Joined forces: lab experiments and physical theory
To understand the physical basis of this segregation process, Shayan Shamipour, PhD student in the research group of developmental biologist Carl-Philipp Heisenberg, teamed up with the research group of theoretical physicist Edouard Hannezo. Based on the combined expertise of these two groups, the authors, also including a third professor of IST Austria, Björn Hof, reveal that the forces exerted at the cell surface are dispensable for this process—as opposed to previous models.
Instead, they discovered that combined pulling and pushing forces within the embryo facilitate the segregation of cytoplasm from the yolk granules. Importantly, the theory developed to describe this process can be applied to any segregation due to the forces exerted from an active fluid and could thus also be used to examine potential similar processes in mammalian/human embryos.

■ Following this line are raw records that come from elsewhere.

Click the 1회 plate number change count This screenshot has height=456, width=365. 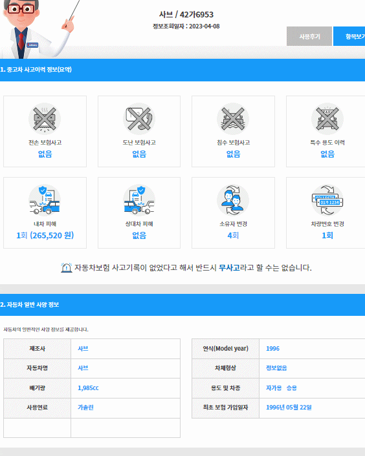pos(327,235)
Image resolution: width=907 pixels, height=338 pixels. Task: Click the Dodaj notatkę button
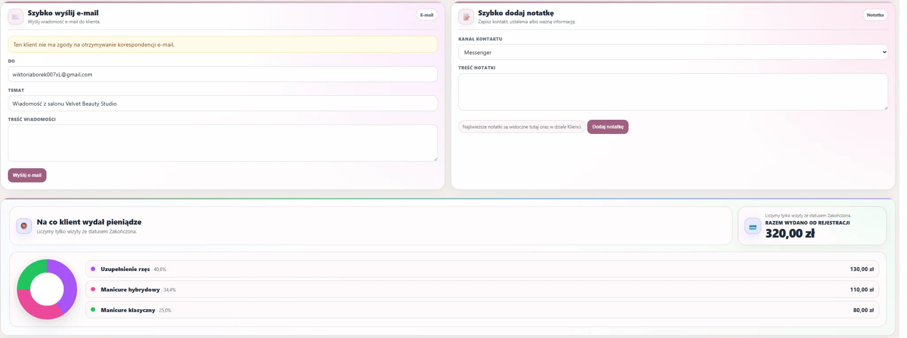coord(608,127)
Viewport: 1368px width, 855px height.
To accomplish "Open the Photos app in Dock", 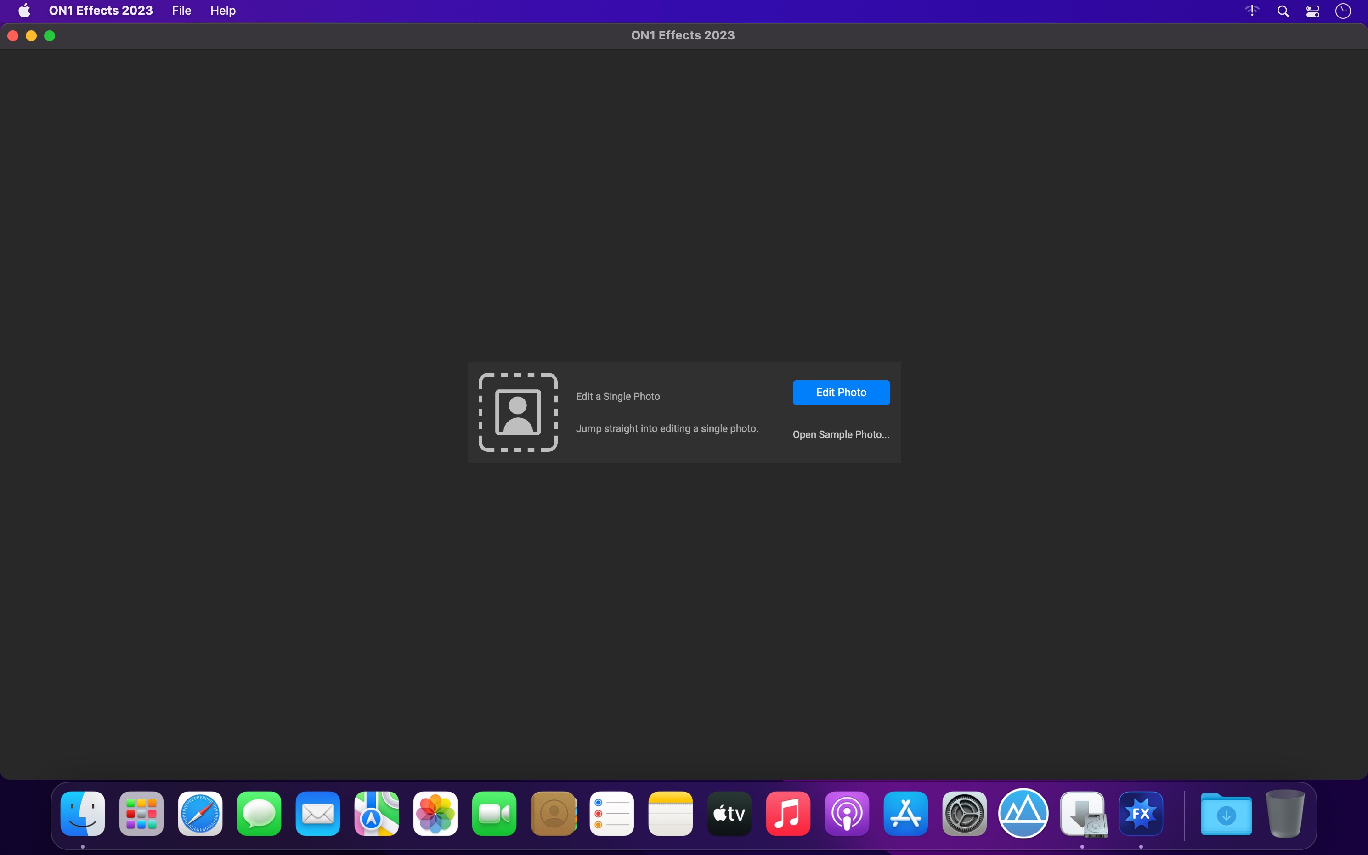I will tap(435, 814).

But how are these concerted pulling and pushing movements generated? In the bulk of the cell, far away from the cell surface, filaments of actin and myosin—proteins also involved in muscle cell contraction—form a dense mesh. Polymerization and contraction of this mesh trigger actin flows towards the animal pole of the egg, the hemisphere that is going to differentiate into the later embryo. Via passive frictional forces, these actin flows drag along cytoplasm.
The bigger yolk granules, in contrast, are not dragged along by actin since their friction with actin is much lower. Instead, they are actively pushed, or rather squeezed, towards the opposite vegetal pole of the egg by comet-like actin structures—particular actin structures whose function had not been reported in developmental processes before. The combination of these pulling and pushing forces ensures a robust segregation of the cytoplasm and yolk granules within the developing embryo.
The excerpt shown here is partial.